The contents of my grandfather’s ninety-eight-year-old life are sorted into the following piles:  

  1. Keep 
  1. Scrap metal 
  1. Recyclable 
  1. Salvageable parts 
  1. Flammable and better off flamed 
  1. Worthy of auction 
  1. Unidentifiable and to be snuck off the premises while he sleeps 
  1. Useable and likely wanted by neighbors 
  1. Objects he swears are worth a fortune that we’ll dispose after his death 

— 

I balance on the balls of my teenage feet as the wagon bumps and jerks behind the tractor. My jeans have dirt pods for knees. The tails of my brother’s old church shirt are tied below my belly button; it’s rolled-up sleeves are bulky rings around my wrists.    

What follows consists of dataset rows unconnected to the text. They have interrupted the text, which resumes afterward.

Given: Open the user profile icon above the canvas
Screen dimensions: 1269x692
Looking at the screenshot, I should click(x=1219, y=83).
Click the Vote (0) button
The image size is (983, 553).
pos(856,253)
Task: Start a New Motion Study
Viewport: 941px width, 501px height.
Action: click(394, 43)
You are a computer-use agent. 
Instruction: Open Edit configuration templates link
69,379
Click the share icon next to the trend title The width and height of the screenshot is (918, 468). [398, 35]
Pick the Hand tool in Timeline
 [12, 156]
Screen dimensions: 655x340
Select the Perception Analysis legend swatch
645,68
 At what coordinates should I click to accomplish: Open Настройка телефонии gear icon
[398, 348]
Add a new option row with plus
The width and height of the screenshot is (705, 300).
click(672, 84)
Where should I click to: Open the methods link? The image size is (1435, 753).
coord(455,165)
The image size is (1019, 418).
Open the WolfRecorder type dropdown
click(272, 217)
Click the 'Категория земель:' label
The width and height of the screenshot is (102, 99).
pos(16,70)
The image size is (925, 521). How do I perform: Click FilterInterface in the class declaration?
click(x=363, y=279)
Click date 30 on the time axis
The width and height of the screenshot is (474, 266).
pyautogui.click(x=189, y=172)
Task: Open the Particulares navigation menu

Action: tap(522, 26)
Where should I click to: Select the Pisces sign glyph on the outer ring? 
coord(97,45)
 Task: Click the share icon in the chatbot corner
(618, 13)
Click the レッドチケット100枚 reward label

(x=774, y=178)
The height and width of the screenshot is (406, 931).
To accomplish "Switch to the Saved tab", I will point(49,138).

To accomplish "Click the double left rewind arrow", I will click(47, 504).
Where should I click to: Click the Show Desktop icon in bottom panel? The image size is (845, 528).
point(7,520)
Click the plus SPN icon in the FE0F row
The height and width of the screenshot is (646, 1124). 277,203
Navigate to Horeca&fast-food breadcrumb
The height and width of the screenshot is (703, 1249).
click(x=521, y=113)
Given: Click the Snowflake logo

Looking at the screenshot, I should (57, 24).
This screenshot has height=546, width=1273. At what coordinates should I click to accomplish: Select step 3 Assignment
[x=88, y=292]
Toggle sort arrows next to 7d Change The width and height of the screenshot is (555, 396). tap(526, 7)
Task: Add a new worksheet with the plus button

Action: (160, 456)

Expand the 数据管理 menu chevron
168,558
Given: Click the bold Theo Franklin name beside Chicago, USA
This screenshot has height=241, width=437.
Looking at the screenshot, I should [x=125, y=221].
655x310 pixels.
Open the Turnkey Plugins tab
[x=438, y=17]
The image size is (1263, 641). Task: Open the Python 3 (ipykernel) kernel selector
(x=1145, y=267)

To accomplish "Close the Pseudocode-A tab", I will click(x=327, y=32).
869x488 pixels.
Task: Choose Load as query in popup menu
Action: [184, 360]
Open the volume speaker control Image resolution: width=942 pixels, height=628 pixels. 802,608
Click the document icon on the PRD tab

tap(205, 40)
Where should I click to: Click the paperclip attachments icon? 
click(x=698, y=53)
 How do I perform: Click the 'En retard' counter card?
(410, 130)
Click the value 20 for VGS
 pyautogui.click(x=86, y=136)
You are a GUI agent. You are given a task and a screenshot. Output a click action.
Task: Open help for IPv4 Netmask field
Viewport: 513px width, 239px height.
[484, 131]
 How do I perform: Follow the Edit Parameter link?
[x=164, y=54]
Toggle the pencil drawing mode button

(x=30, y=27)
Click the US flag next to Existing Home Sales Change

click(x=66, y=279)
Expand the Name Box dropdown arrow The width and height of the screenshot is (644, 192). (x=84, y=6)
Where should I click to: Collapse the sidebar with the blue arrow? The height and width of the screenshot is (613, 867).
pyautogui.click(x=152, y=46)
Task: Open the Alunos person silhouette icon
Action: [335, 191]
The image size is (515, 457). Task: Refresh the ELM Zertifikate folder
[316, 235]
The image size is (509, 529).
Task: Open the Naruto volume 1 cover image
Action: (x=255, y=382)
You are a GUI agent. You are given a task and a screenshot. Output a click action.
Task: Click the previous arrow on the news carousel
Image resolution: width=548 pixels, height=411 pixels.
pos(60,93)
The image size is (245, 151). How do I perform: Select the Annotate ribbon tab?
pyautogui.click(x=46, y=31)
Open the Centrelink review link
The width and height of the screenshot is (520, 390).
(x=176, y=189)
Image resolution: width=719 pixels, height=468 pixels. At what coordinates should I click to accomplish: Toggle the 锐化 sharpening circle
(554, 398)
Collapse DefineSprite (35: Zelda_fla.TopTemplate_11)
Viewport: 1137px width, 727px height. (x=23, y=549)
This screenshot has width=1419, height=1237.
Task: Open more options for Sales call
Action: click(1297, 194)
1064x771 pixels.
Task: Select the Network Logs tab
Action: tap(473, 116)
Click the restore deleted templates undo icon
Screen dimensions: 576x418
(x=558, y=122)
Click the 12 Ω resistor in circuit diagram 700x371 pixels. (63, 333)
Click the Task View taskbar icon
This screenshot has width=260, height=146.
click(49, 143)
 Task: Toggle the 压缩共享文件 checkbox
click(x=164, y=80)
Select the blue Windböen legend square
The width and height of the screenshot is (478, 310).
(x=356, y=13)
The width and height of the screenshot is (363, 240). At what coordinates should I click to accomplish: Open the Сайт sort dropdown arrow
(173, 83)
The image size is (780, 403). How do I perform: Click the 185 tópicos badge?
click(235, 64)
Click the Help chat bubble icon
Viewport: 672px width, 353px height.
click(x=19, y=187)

The baler’s hydraulic arms pack eighty pounds of alfalfa and binds it in string. It spits out one, then a second, and my grandfather reaches forward and plunges steel hooks into each. It smells of spiced grass and honeysuckle. He swings both bales by their fresh cut bellies and tosses them to the back of the wagon, casting a rainbow of sweat, purple lucerne, field dust, and strain.  

— 

Molasses brown juice diluted thin with saliva streams through week-thick stubble. To see the iron-proud chin of my grandfather stained and overgrown is the first understanding that time lacks compassion. How insignificant the decision might seem to anyone in the regular pace of the world. But here, in between thick West Virginia walls, the choice to blot again a handkerchief against his chin, or not, is profound. Both the dribble and the remedy are an assault on the long-earned pride of a man that once built steel structures to scrape the sky. I cannot suggest he unstuff his lip of the loose leaves that grow from his hand-tended land: it is all the man has left to tend. Fledging leaves of tobacco yearn for water, refuge, and time the way his children and grandchildren no longer do.